Remote MCP adds network hop (10–80 ms) per tool call. Batch read-only operations in single tools where possible; avoid chatty micro-tool designs.

📦 Real World

Platform teams expose one internal MCP gateway URL; product teams register servers via GitOps PR to the registry repo—mirroring internal API catalog patterns.

Latency budget per MCP tool call

Transport	Connect	tools/list	tools/call p95
stdio (warm process)	0 ms (pooled)	5–20 ms	20–200 ms
SSE remote	30–100 ms	40–120 ms	80–500 ms

Budget MCP like external APIs: set per-tool timeouts, circuit-break after N failures, and return structured {"error":"server_unavailable"} to the model instead of hanging the agent loop.

Mapping MCP to Anthropic and Bedrock

OpenAI uses tools with function schemas. Anthropic uses tool_use blocks with input objects. Bedrock Converse API unifies tool config across model vendors. Your schema bridge should emit provider-specific payloads from one canonical MCP descriptor list—do not fork business logic per provider.

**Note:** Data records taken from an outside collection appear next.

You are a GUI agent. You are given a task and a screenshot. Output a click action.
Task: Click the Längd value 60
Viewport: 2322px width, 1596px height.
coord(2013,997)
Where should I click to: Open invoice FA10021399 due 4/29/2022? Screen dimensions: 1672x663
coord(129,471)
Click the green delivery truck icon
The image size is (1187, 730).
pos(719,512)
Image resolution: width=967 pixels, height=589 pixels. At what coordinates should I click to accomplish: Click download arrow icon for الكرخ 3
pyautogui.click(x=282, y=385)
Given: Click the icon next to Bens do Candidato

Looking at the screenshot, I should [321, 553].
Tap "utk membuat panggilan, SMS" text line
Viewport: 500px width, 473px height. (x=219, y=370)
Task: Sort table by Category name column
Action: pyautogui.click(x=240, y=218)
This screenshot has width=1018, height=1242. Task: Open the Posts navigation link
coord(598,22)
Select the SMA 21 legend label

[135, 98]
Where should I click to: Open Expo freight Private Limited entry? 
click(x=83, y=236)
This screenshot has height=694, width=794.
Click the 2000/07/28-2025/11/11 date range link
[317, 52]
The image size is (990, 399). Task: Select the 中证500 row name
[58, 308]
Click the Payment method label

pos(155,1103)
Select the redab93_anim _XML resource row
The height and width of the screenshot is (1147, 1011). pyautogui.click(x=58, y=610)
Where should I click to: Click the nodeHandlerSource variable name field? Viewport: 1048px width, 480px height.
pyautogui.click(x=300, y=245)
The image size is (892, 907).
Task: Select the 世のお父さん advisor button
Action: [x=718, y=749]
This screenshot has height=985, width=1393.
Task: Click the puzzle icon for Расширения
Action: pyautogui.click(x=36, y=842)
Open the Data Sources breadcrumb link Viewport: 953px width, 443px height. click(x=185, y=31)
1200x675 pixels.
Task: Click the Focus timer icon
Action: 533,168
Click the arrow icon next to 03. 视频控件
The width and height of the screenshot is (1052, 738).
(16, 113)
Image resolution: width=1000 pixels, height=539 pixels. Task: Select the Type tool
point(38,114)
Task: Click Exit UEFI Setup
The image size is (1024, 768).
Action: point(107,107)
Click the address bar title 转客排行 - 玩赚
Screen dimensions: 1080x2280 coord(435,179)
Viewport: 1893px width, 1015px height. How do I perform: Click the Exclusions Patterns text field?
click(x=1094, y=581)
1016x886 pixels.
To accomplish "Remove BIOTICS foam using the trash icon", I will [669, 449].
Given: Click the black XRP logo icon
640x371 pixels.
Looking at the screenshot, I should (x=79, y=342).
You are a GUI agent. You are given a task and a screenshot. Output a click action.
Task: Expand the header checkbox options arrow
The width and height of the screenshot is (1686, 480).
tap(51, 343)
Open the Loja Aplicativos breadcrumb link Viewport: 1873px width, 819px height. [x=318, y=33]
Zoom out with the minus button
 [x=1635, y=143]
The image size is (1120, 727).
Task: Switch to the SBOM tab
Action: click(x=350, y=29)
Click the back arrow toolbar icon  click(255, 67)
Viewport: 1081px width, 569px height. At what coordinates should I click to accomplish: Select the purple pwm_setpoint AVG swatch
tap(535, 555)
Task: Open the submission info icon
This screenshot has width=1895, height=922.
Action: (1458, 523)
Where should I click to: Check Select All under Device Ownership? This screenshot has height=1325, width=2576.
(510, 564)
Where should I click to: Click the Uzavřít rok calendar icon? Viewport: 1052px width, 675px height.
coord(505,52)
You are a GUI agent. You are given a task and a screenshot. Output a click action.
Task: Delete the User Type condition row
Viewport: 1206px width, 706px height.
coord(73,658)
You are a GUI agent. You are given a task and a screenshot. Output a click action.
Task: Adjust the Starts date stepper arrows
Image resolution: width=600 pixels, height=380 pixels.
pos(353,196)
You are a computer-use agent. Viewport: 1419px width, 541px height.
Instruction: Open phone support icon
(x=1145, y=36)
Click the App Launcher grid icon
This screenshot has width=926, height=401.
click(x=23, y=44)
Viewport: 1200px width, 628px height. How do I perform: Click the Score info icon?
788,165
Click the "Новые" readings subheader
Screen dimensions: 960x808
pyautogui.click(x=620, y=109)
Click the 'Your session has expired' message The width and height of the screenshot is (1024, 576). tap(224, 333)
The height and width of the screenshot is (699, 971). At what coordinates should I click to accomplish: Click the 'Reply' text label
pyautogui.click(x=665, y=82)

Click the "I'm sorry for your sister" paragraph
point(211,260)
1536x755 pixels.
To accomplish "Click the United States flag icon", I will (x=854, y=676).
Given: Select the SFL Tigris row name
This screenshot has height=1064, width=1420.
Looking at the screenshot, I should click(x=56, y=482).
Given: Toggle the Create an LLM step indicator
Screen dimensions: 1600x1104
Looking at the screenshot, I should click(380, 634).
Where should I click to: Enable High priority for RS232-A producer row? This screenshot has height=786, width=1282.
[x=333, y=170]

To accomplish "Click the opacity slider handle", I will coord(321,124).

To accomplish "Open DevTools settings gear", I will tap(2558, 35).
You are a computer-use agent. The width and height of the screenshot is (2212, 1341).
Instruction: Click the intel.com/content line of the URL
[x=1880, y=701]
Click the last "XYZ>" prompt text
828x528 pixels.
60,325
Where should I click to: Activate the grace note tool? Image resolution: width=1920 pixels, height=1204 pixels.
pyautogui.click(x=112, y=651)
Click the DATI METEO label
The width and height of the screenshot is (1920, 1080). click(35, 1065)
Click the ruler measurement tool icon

def to_provider_tools(mcp_tools: list[dict], provider: str, prefix: str) -> list[dict]:
    if provider == "openai":
        return [mcp_tool_to_openai(t, prefix) for t in mcp_tools]
    if provider == "anthropic":
        return [{"name": f"{prefix}__{t['name']}", "description": t["description"],
                 "input_schema": t["input_schema"]} for t in mcp_tools]
    raise ValueError(f"unsupported provider: {provider}")

public List<ToolDefinition> toProviderTools(
        List<McpToolDescriptor> tools, Provider provider, String prefix) {
    return tools.stream().map(t -> switch (provider) {
        case OPENAI -> openAiMapper.map(t, prefix);
        case ANTHROPIC -> anthropicMapper.map(t, prefix);
        case BEDROCK -> bedrockMapper.map(t, prefix);
    }).toList();
}

Related Track 4 guides

Agents explained — tool loops and when agents beat chains
Tool calling — function schemas before MCP wiring
Multi-agent orchestration — supervisors calling MCP specialists
Agentic RAG — retrieval tools exposed via MCP servers

🎯 Interview Tip

Contrast MCP with OpenAPI: OpenAPI describes HTTP APIs for humans and codegen; MCP describes model-invokable capabilities with discovery and bidirectional sampling. Both can coexist—MCP server wraps internal REST.

Local development checklist

Run mcp_inspect.py to list tools without invoking the LLM
Snapshot golden tools/list JSON in unit tests
Test allowlist drops: ensure removed tools never appear in OpenAI payload
Simulate server crash mid-session; host should reconnect or degrade gracefully
Record one full trace (initialize → list → call) for onboarding docs

Spec resources

The MCP specification lives at modelcontextprotocol.io. SDKs for Python and TypeScript track spec versions—when Anthropic or the steering committee publishes transport updates, upgrade host and server SDKs in lockstep. Internal wrappers should not reimplement JSON-RPC; use official clients to avoid subtle protocol bugs.